Experiments

The ff. experiments demonstrate bias-variance tradeoff for neural networks:

import torch
import torch.nn as nn
import torch.nn.functional as F

x = torch.linspace(-10, 10, 1000)
y = 3 * torch.sin(x) + torch.cos(torch.pi * x)

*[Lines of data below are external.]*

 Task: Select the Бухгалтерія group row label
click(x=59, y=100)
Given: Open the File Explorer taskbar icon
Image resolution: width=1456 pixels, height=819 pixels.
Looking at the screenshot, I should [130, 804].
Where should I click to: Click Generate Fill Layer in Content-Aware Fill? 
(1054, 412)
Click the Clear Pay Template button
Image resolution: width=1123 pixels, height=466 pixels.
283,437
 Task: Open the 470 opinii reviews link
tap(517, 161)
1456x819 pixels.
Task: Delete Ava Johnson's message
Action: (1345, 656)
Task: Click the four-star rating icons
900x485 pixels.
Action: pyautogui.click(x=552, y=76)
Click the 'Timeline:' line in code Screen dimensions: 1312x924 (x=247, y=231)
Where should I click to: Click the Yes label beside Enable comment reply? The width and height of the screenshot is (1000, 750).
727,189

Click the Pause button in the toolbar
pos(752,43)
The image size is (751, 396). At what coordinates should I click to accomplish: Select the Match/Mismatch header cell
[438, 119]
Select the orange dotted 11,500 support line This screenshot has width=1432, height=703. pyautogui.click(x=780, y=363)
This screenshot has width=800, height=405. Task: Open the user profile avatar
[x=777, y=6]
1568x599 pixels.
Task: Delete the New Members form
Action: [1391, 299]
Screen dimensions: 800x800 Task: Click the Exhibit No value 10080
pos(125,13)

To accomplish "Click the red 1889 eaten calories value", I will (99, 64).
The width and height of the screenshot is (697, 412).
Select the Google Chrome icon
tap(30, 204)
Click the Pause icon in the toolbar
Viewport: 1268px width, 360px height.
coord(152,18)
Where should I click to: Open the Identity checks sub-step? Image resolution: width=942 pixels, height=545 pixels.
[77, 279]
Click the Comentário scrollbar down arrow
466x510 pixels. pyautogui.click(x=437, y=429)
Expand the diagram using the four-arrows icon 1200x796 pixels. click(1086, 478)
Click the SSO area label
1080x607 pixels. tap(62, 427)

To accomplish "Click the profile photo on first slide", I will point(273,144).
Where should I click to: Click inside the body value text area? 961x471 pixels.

def model(width, sample_size, alpha=0.0, x=x, y=y):
    """Fitting a wide fully connected ReLU network."""
    
    x = x.reshape(-1, 1)
    y = y.reshape(-1, 1)
    N = torch.randint(0, 1000, size=(sample_size,))
    N = torch.sort(N)[0]
    xs = x[N]
    ys = y[N]

    net = nn.Sequential(
        nn.Linear(1, width),
        nn.Tanh(),
        nn.Linear(width, 1)
    )
    theta = net.parameters()
    optim = torch.optim.Adam(theta, lr=0.1, weight_decay=alpha)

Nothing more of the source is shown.